== DATA TO PROCESS ==
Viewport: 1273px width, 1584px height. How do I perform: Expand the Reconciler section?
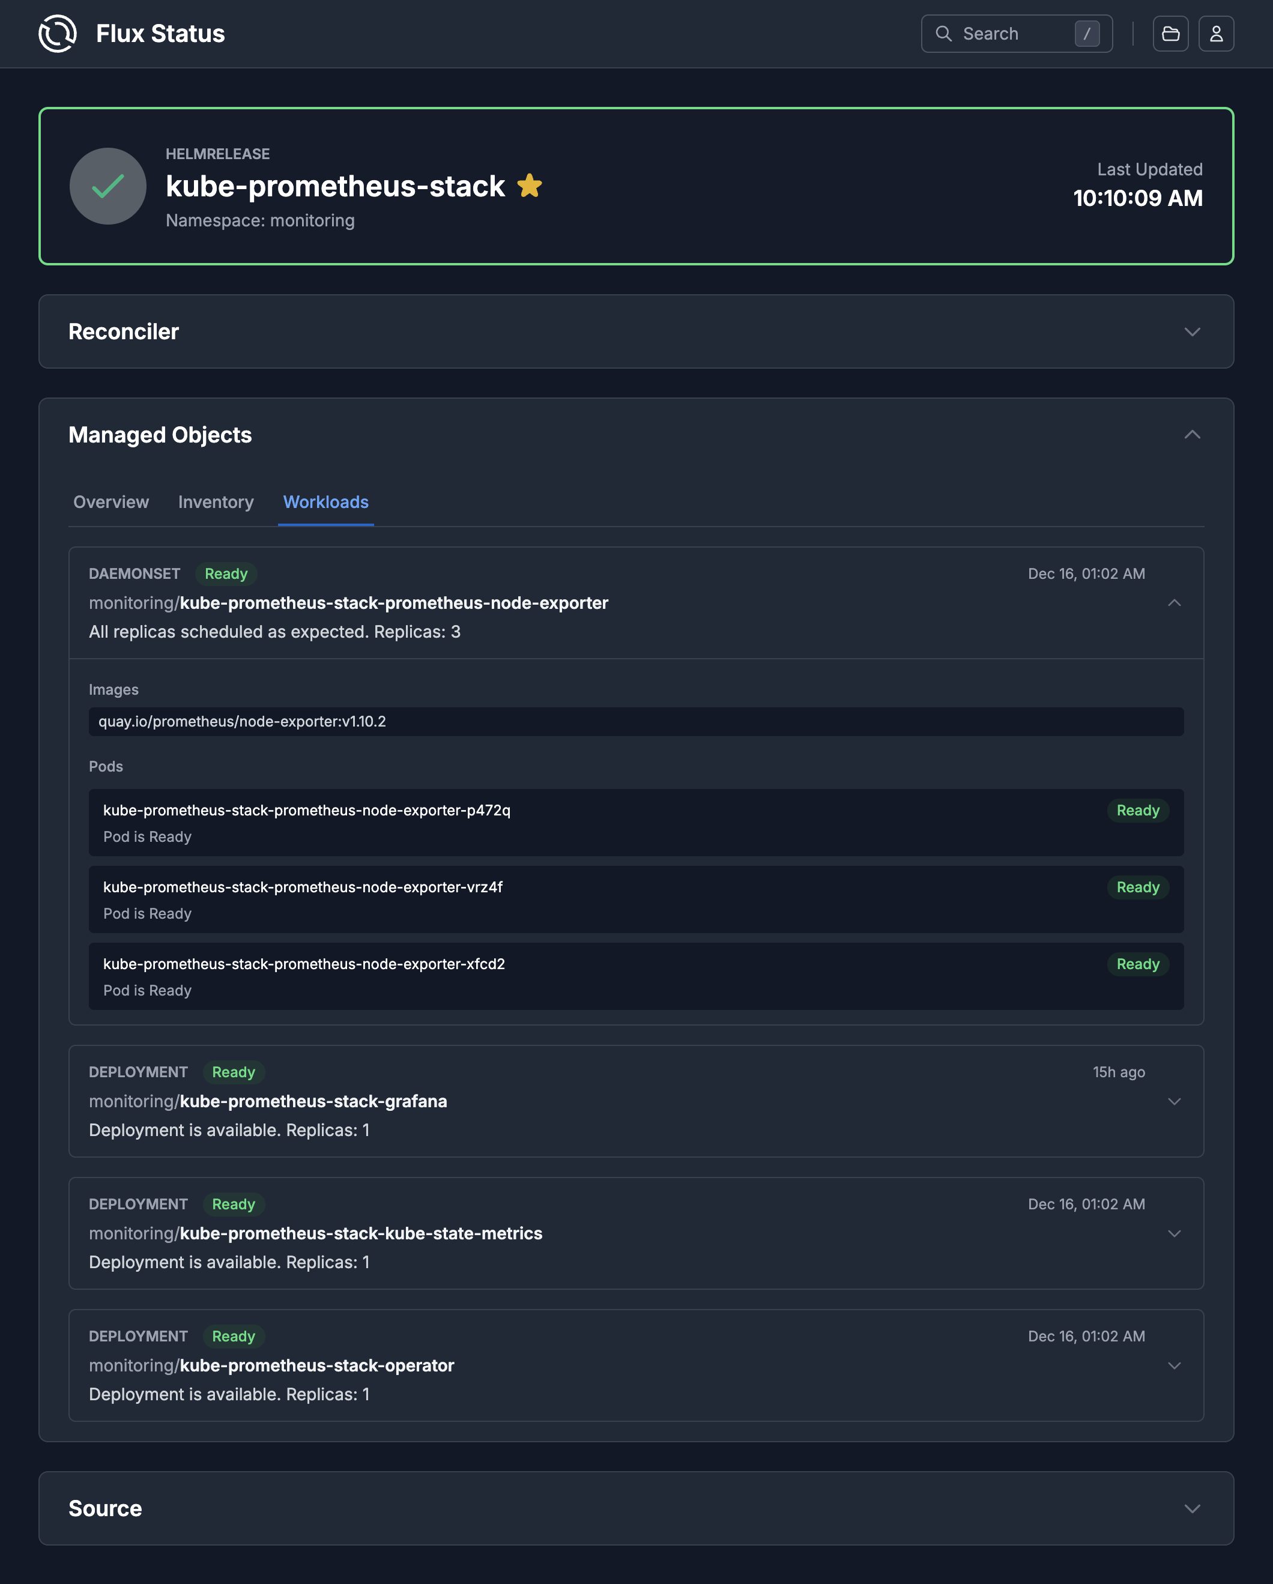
* * *
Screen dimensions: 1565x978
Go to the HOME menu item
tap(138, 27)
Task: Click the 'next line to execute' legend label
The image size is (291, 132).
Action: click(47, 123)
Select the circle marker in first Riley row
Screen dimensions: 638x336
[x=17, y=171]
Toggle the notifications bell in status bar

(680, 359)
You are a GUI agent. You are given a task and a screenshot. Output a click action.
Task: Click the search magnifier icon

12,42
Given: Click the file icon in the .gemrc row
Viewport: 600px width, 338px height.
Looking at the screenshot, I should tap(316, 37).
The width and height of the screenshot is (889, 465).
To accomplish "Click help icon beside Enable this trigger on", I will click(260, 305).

== WHAT TO PRODUCE ==
Give back, exactly as written, the stretch from the line with "Toggle the notifications bell in status bar" through the line with "Given: Click the file icon in the .gemrc row", and no other lines from the records above.

== ANSWER TO THIS TASK ==
Toggle the notifications bell in status bar

(680, 359)
You are a GUI agent. You are given a task and a screenshot. Output a click action.
Task: Click the search magnifier icon

12,42
Given: Click the file icon in the .gemrc row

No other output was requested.